Wednesday, January 1, 2020

Responsible Survival


It has been 20 months since I quit my job to complete the project that has dominated my thoughts and creativity for more than 20 years and nearly crippled me with stress and bouts of despair based on what it revealed: that humanity is overwhelmingly responsible for a mass extinction of the life on which we depend that could culminate in our own extinction within my lifetime.

I restarted the project several times over that 20 years, each with a fresh look, new data, and broader scope, in service of my goal to identify a means of assessing actions as right or wrong based on a mix of core values centering on life: its quantity, quality, and longevity (time until death for individuals, time until extinction for humanity). Much of the effort involved exploring theoretically and historically the interactions and relationships between the three. 

The set of variables I studied expanded from population size (people and other species) and resources (mass, energy, and ecological) to include happiness (life satisfaction through personalizing of one's environment), economics (Gross World Product, wealth, and inflation), median age, children, birth rate, and death rate. "Actions" included changing the amounts and types of available resources (by consumption, acquisition, destruction, and degradation) and changing the amount and types of people (procreation, killing, merging groups).

I also derived how the variables changed (and could change) over time. The results were the basis of projections into the past and future of civilization. Sets of assumptions formed different projections, each a "simulated world" whose history could be interpreted in experiential terms and compared to actual events as a test of relevance to the real world. They were also used to suggest options for making our own future better based on preferred combinations of values, which typically favored longevity and quantity of life since the projected futures based on history were unanimously showing imminent and catastrophic drops in both. Close monitoring of news reports along with personal experience convinced me that reality was tracking with the worst of my projections, and increased the urgency I felt to advance the project as far as I could on my own. 

Complicating the matter on a personal level was a need for money and a need for sanity. An obvious solution to both was the expansion of my side business as a creative writer and music creator, which helped my mental health by increasing happiness (creating the experience of an imaginary environment) in a way that could be shared with others in return for money. I pursued that solution while working on the project, sharing my research and insights about the news online, and advertising both aspects of my efforts in a fictional blog about one of the simulated worlds that is pursuing options to fight extinction based on my own. Meanwhile, my wife and I lived off her income and money saved up from my previous conventional work.

Now the project is effectively done, the accomplishment I am most proud of; but I am under no illusion that it is more than a small tool that can be applied to providing guidance for creation of a better world. I have already used it to identify a basic set of prescriptions that address the greatest crisis of our time, and am encouraged that they line up with recommendations of others who I deeply respect and know far more than me. 

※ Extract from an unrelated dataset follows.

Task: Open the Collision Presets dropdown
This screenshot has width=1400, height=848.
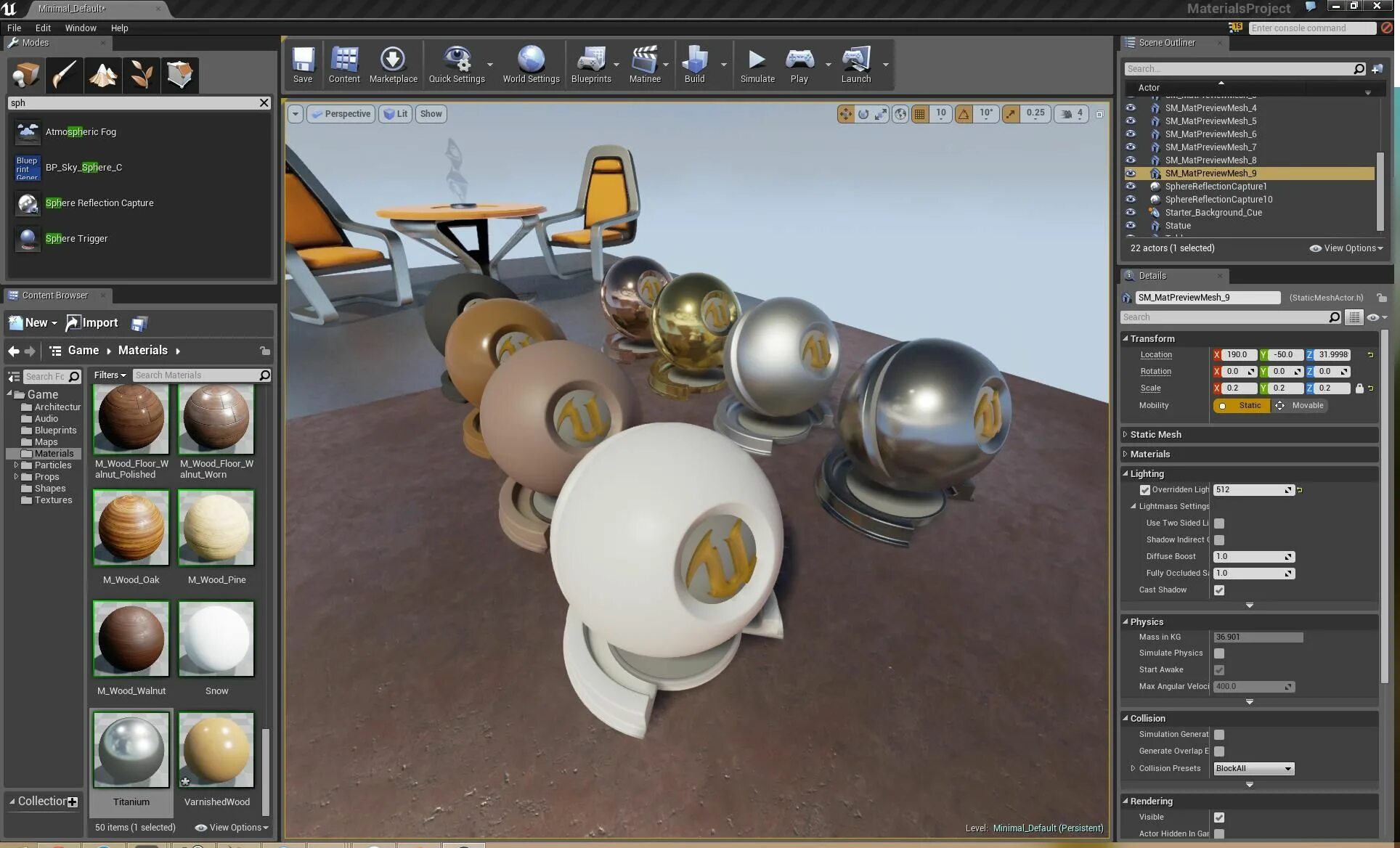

The logical next step is to work on implementing those prescriptions to the extent possible, even if the probability of success is as vanishingly low as it appears. In the world of my fictional blog, that involvesstopping population growth and using no more than 30% of the world's ecological resources within 20 years (I project that we currently use an average of 63%) by reducing what we consume and stopping the negative responses of natural systems that threaten to radically reduce how much we have left (what I've called "external impacts"). If humanity is successful and lucky, a sustainable population will inhabit the new world it creates.

I turned 60 recently and don't expect to survive another 20 years in even the most optimistic trajectory of the world's future (in the least optimistic, it will be less than ten). Facing that, my new goal is a no-brainer that will be a recurring New Year's resolution: "responsible survival." Now that I have a means for determining what's "responsible," such a goal is defensible and possible. Unlike the past 20 years, I will focus less on what everyone must do while following the lead of others until it feels wrong. I will focus more on leading while seeking what's right, and living so it feels that way. The result may not be the best; but I'll be damned if it isn't as good as I can make it.